RDF-to-Text Generation with Graph-augmented Structural Neural Encoders
Authors: Hanning Gao, Lingfei Wu, Po Hu, Fangli Xu
IJCAI 2020 | Conference PDF | Archive PDF | Plain Text | LLM Run Details
| Reproducibility Variable | Result | LLM Response |
|---|---|---|
| Research Type | Experimental | Experimental results on two different Web NLG datasets show that our proposed model outperforms the state-of-the-art baselines. |
| Researcher Affiliation | Collaboration | 1School of Computer Science, Central China Normal University, Wuhan, China 2IBM Thomas J. Watson Research Center, Yorktown Heights, NY, USA 3Hubei Provincial Key Laboratory of Artificial Intelligence and Smart Learning, Wuhan, China 4Squirrel AI Learning |
| Pseudocode | No | The paper does not contain any structured pseudocode or algorithm blocks. |
| Open Source Code | Yes | Our code is publicly available for research purpose. 2https://github.com/Nicoleqwerty/RDF-to-Text. |
| Open Datasets | Yes | We use two different Web NLG datasets1 [Gardent et al., 2017a] which are designed for the task of mapping RDF triples to text. |
| Dataset Splits | Yes | The first dataset is the Web NLG 2017 challenge dataset, consisting of 18102 training pairs, 2268 validation pairs, and 2495 test pairs in 10 categories (Astronaut, Building, Monument, University, Sports Team, Written Work, etc.). The second supplementary dataset... consists of 31969 training pairs, 4030 validation pairs and 4222 test pairs.
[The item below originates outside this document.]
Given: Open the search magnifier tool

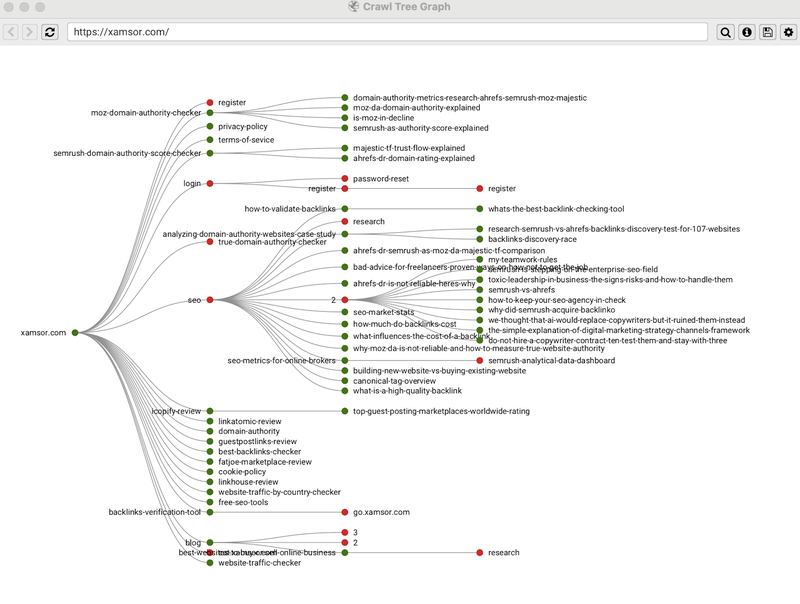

The second supplementary dataset contains 13867 training pairs, 1762 validation pairs, and 1727 test pairs, which does not overlap the first dataset. |
| Hardware Specification | No | The paper does not specify any hardware details such as GPU/CPU models or memory used for the experiments. |
| Software Dependencies | No | The paper mentions 'Adam [Kingma and Ba, 2014] as the optimization method' but does not provide specific version numbers for Adam or any other software libraries or frameworks used. |
| Experiment Setup | Yes | For model hyperparameters, we set 300-dimension source and target word embeddings and 300-dimension hidden state for bi GCN encoder, meta-paths encoder and decoder. We use Adam [Kingma and Ba, 2014] as the optimization method with an initial learning rate 0.001 and learnable parameters are updated every 64 instances. |